Configuration PSNR Training (min) Storage (MB)
RGB space (no latent) 27.71 63.52 0.48
Micro only (no sharing) 27.64 12.84 1.50
\(M=1\) basis plane 27.69 8.48 0.48
\(M=50\) basis planes 28.64 8.92 0.48
\(M=75\) basis planes 29.62 8.99 1348 (total)

Key Findings

  • Latent-space rendering is the key to speedup: Training in latent space reduces time from 63.52 to 8.92 minutes (7.1× speedup) without quality degradation.
  • Shared basis planes are effective: \(M=50\) is the optimal configuration; more basis planes yield diminishing returns and increased memory.
  • ULW variant achieves extreme compression: Without micro planes, each object requires only 811 B (weight vector), yet achieves 29.02 dB PSNR.
  • Multi-category training is feasible: Training across 4 ShapeNet categories incurs only marginal quality degradation.
  • Scaling benefits: At 10,000 objects, total memory is only 5 GB, compared to 14.6 GB for Tri-Planes and 4 TB for K-Planes.

Highlights & Insights

  • The macro-micro decomposition paradigm is transferable to other 3D representations — any per-object optimization framework can potentially benefit from extracting shared bases.
  • Joint training of latent-space rendering and representation learning is critical — a pre-trained VAE cannot adapt to the atypical distribution of NeRF features.
  • The method achieves training speeds approaching Instant-NGP while preserving the planar structure (2D compatibility), which is highly valuable for downstream generative tasks such as diffusion models over feature planes.

Limitations & Future Work

  • The quality ceiling is bounded by the Tri-Plane representation itself (30.47 vs.
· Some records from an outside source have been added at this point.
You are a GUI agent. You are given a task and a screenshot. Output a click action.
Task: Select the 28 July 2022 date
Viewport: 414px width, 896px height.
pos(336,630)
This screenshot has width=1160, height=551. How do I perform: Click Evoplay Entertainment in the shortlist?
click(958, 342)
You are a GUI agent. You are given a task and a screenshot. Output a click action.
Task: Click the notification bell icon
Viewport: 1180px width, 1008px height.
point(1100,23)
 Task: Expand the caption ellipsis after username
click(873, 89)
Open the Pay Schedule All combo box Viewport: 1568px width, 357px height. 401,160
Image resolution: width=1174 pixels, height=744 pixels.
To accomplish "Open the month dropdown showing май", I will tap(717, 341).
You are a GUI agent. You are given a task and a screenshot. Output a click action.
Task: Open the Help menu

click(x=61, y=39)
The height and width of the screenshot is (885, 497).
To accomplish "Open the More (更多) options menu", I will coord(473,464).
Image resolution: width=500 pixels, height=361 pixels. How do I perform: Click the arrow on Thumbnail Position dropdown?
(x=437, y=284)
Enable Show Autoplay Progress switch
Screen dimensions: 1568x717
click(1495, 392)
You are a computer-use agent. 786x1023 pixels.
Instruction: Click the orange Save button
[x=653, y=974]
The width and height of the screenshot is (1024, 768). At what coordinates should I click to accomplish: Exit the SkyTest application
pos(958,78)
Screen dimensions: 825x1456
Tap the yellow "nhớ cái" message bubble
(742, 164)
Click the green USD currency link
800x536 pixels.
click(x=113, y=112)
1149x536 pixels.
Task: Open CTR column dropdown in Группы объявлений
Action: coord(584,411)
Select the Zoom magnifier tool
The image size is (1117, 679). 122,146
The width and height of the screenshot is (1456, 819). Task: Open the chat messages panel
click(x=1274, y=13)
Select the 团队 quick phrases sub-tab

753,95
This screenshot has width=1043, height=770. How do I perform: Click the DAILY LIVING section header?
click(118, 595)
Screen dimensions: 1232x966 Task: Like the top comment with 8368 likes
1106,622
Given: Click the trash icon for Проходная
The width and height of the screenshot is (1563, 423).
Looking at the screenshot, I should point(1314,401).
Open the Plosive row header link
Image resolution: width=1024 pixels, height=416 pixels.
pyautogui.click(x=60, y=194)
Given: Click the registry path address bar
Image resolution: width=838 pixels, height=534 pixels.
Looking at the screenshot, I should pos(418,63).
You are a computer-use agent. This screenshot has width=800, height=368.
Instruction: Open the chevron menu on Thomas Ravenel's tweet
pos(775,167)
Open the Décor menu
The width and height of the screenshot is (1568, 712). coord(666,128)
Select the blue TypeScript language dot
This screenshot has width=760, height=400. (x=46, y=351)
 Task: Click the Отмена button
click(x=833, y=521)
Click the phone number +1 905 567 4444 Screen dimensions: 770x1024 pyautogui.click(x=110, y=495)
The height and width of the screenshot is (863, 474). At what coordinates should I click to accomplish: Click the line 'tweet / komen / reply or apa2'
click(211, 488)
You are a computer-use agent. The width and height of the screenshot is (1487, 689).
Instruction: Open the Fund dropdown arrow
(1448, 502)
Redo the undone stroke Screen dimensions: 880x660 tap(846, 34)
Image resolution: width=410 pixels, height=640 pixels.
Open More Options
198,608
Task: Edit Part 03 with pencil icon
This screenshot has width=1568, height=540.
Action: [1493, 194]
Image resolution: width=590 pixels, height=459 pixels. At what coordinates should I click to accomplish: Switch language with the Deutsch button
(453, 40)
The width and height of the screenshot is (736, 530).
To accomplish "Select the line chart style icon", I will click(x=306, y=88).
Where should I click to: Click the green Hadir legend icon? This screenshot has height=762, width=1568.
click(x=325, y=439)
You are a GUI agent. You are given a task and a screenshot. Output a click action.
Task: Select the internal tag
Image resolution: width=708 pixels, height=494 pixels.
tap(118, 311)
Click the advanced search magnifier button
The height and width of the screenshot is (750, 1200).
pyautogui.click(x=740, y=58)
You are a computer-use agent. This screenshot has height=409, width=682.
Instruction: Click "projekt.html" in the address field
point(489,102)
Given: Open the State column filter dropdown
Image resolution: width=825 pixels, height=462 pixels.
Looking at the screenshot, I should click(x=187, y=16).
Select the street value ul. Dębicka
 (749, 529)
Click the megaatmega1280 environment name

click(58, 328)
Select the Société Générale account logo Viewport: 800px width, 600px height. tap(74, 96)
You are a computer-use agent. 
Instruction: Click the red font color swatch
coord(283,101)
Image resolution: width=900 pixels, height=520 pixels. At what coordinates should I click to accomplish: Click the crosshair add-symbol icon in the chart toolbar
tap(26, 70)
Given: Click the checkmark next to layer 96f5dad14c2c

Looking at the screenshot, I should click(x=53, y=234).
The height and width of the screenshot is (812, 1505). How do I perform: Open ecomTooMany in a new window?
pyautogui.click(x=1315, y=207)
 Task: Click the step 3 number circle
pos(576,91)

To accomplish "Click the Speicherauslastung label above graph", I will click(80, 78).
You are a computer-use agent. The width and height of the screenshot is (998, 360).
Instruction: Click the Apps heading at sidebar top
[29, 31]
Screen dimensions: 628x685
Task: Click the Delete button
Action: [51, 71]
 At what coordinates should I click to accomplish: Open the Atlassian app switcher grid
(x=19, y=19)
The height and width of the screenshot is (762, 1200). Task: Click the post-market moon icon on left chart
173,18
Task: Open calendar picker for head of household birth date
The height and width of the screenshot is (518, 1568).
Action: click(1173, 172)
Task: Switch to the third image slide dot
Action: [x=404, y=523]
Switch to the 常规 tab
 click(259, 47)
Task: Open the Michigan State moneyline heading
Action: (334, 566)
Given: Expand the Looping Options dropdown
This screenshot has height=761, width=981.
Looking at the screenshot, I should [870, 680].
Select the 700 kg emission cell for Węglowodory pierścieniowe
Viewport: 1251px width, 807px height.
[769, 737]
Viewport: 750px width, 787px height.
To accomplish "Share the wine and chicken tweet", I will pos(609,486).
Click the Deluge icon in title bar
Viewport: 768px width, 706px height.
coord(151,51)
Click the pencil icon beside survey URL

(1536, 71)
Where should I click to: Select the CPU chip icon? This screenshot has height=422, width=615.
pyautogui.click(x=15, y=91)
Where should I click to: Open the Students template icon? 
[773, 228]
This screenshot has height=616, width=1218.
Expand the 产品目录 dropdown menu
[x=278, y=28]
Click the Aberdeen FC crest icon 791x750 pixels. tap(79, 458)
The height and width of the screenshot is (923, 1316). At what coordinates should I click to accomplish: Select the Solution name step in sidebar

TensoRF's 36.74) — sharing accelerates training but does not improve representational capacity.
  • The number of basis planes \(M\) must be defined a priori, and the optimal \(M\) may vary across categories.
  • Validation is limited to synthetic datasets (ShapeNet and Basel Faces); generalization to real-world scenes remains unexplored.
  • The encoder-freezing strategy may fail when the category distribution exhibits large variation.
  • vs. Tri-Planes: Fused-Planes serves as a direct replacement — faster, more compact, and higher quality while maintaining plane compatibility.
  • vs. CodeNeRF: CodeNeRF employs latent codes for sharing but lacks a planar structure; Fused-Planes preserves 2D compatibility.
  • vs. Instant-NGP: NGP achieves comparable training speed but requires 189 MB/object versus 0.48 MB/object.

Rating

  • Novelty: ⭐⭐⭐⭐ The macro-micro decomposition is elegant and effective; joint latent-space training reflects genuine insight.
  • Experimental Thoroughness: ⭐⭐⭐⭐⭐ Multi-dataset, multi-baseline evaluation with comprehensive ablations, scalability analysis, and rendering speed benchmarks.
  • Writing Quality: ⭐⭐⭐⭐⭐ Problem formulation is clear, experiments are thorough, and tables are informative.
  • Value: ⭐⭐⭐⭐ A practical acceleration framework for large-scale 3D reconstruction, compatible with downstream generative applications.